Alternanz: das Jahr danach
Viele Zitrus — besonders Mandarinen und mandarinenartige Hybriden — neigen zur Alternanz: Auf ein Jahr mit sehr reichem Behang folgt eines mit fast keinem. Der Grund ist ein Wettbewerb um Reserven. Reifende Früchte verbrauchen so viel Energie, dass die Pflanze parallel kaum Blütenknospen für das Folgejahr anlegen kann.
Zwei Hebel helfen dagegen:
- Früchte ausdünnen. Im Übermaßjahr nach dem Junifall einen Teil der Früchte entfernen. Der Rest wird größer und schmeckt besser, und die Pflanze behält Kraft für die Blütenanlage. Das fühlt sich falsch an und ist trotzdem richtig.
- Nicht zu lange hängen lassen. Zitrusfrüchte können monatelang am Baum bleiben (siehe Ernte & Lagerung) — genau das kostet aber Reserven. Wer die Alternanz brechen will, erntet früher ab.

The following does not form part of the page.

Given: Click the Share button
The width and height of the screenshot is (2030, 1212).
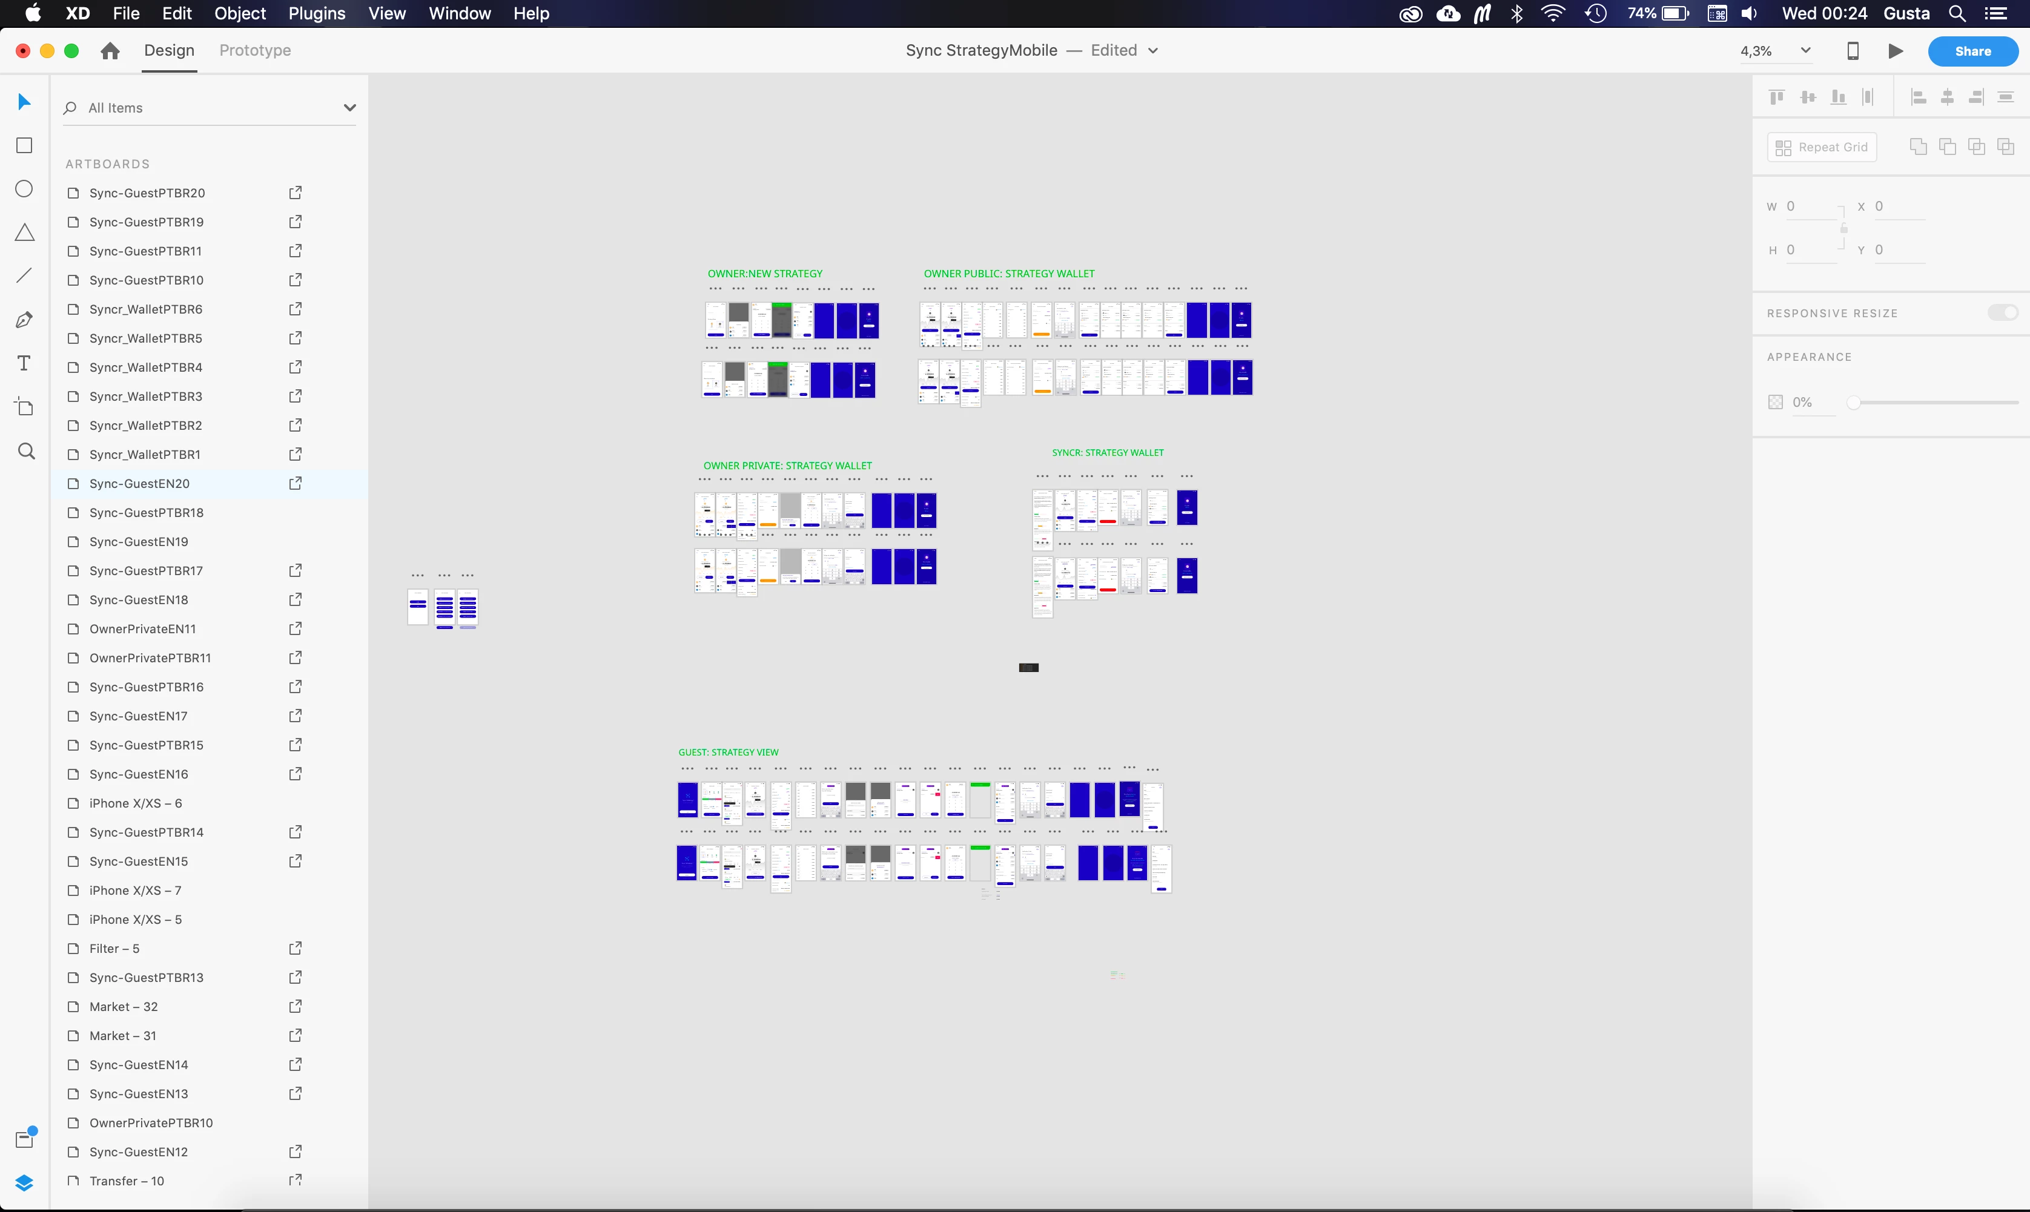Looking at the screenshot, I should point(1972,51).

Wie lange bis zur reifen Frucht
Die Zeit von der Blüte bis zur Ernte wird fast immer unterschätzt. Sie ist artabhängig und in unserem Klima eher länger als in den Herkunftsgebieten:
| Art | Blüte bis Reife |
|---|---|
| Kumquat | ca. 4–6 Monate |
| Zitrone, Limette | ca. 6–9 Monate |
| Mandarine, Satsuma | ca. 8–10 Monate |
| Süßorange | ca. 9–12 Monate |
| Blutorange, Grapefruit | ca. 12–14 Monate |
| Pampelmuse | bis zu 18 Monate |
Daraus folgt zweierlei. Erstens: Eine im Mai angesetzte Orange wird frühestens im folgenden Frühjahr reif — sie muss also mit durch das Winterquartier. Zweitens: Grüne Früchte im Herbst sind kein Grund zur Sorge und schon gar kein Anlass zu ernten. Warum die Schalenfarbe ohnehin nichts über die Reife aussagt, steht unter Ernte & Lagerung.
Der Duft, nebenbei
Zitrusblüten gehören zu den intensivsten Blütendüften überhaupt — die Bitterorange liefert daraus das kostbare Neroli-Öl. Wer viele Blüten hat, kann einen Teil der abgefallenen sammeln und trocknen: als Tee, oder für ein selbst angesetztes Blütenwasser. Mehr dazu unter Ätherische Öle & Hydrolate.